Tuesday, December 17, 2013

Free Beer*; Why the open source recipe movement is a joke

Now that I have your attention, let's discuss a movement. They say the best beer you can get is the one you get for free. Today while browsing the internet, I found out that I could get FREE BEER* (and you can get some too!) (*Free as in free speech). Free Beer is the "first brand of beer with a 'free' recipe", to which I call shenanigans. Let me tell you why this movement is rubbish.
Free Beer
Aside from the name being incredibly misleading, the product itself is very lackluster. Let's take a look at the "free" recipe they have listed on their website. They appear to be on version 4.0, contrary to the banner I found on their website.
FREE BEER VERSION 4.0, SEPTEMBER 2008, Codename: SKANDS
(19 L, ALL-GRAIN) OG = 1.054 FG = 1.014 IBU = 32 SRM = 19 ABV = 5,1 %)
INGREDIENTS
MALT:
3,8 kg Maris Otter (3,0 SRM)
800 g Munich Malt (7,1 SRM)
200 g Crystal Malt (66,0 SRM)
100 g Brown Malt (95,4 SRM)
80 g Carafa Special Type III (710,7 SRM)
HOPS:
7.48 AAU Northern Brewer hop pellets (FWH.)
(25 g of 8.5% alpha acid)
2.92 AAU Williamette hop pellets (7 min.)
(15 g of 5.5% alpha acid)
SPICE:
35 g Guaraná berries
Crush Guaraná beans and infuse in 1 quart of hot boiled water (max temperature 78 °C).
Filter the mixture and add to the boiling wort the last 15 minutes.
YEAST:
London Ale (White Labs #WLP013)

First off, the whole recipe is in metric measurements, so without taking the time to do proper conversions, I can't make it. The project was started by students from Copenhagen, meaning the recipe is inherently Danish. What good Danish beer exports have been brought to US soil? I have never seen Carlsberg in any shop I have been to. This project was introduced back in 2001 when the number of independent breweries in the United States was around 1,500. Now in 2013 we have at least 1,000 more in the country. I don't think our country has a problem with variety any more.

The whole point of the project is to encourage people to be able to use an open source recipe as a brand. Congratulations on your innovation Danish students, but I can point you to many homebrew recipe websites. I even list a variety of the recipes I wrote to make my homebrew, you can use them too. Additionally, your recipe is extremely gimmicky. Even though I am a sucker for gimmicky brews, the gimmick here is crap. Free Beer is a dark ale with added Guaraná berries.
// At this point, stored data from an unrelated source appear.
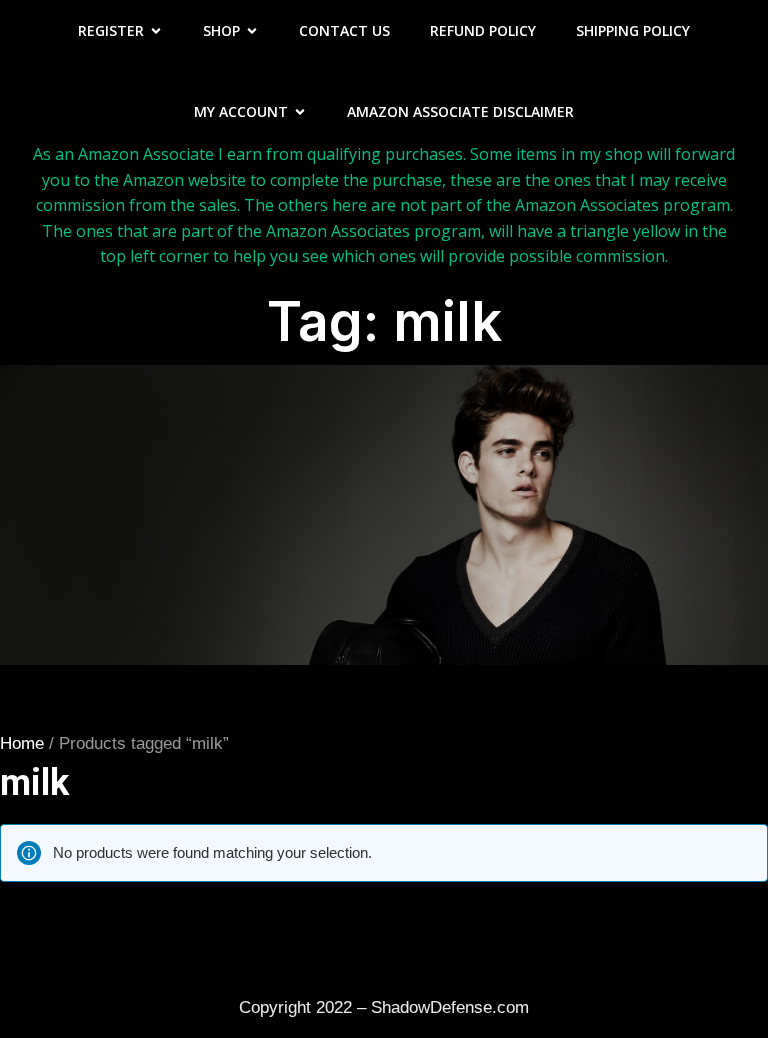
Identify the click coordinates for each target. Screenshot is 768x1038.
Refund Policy (483, 30)
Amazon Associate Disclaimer (460, 111)
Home (22, 743)
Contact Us (344, 30)
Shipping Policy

Guaraná berries are from a plant native to Brazil which contain nearly twice the amount of caffeine as coffee beans. I do not understand the fascination with caffeinated alcoholic beverages. Alcohol is a depressant while caffeine is a stimulant. Why would any brewer want to make their drinker experience both feelings at the same time? It was popular with the infamous Four Loko (which also uses Guaraná berries!), but regardless the FDA doesn't even approve of them. In 2010, they sent out a notice to breweries making caffeinated alcoholic beverages telling them that caffeine as an unsafe additive to alcoholic beverages. So why does Free Beer still use the berries in the most recent recipe? I cannot say why, but it's probably because Denmark doesn't abide by the FDA. 
Free Beer in my own apartment
I too can make a "free" beer. The part that costs money are the ingredients
The first renditions of Free Beer were littered with problems too, as the recipe did not list boil times for hops or yeast varieties. Homebrewers during that time were disturbed by the recipe and the attitude of the project leader. According to Rasmus Nielsen, one of the developers of the beer, the beer was used to convey the message of "dogmatic notions of copyright and intellectual property that are dominating our culture." I think this notation would apply more to soda brands instead of beer. I know that Anheiser-Busch and Miller yeasts are secret and proprietary, but I don't think anyone would want to try to replicate light lager, especially since the process of making them is actually difficult to do as a homebrewer. Anyone can make better tasting beer than the macrobreweries without even trying. Many craft breweries actually make some of their ingredients known or even release recipe guides to making 5 gallon batches so homebrewers can attempt to replicate. Five gallon recipes do not scale directly to full scale production size, so the process (and potentially the flavor) is inherently different on the two different levels.

Although the Free Beer project might have seemed like a good idea to the Danish students, the idea and implementation has been lacking. Homebrewing has served as a "free" way to express ones own brewing and beer tastes. If a homebrewer likes a recipe, he'll brew it. He isn't bound to some slightly changing recipe involving Guaraná berries in the boil. If Free Beer was any better, maybe they could actually setup their own brewery and sell the beer made from the recipe (That would defeat the whole idea of course). Oh and enjoy the recipe I posted, free of charge and speech. Anyone can read a recipe, but not all can replicate the process.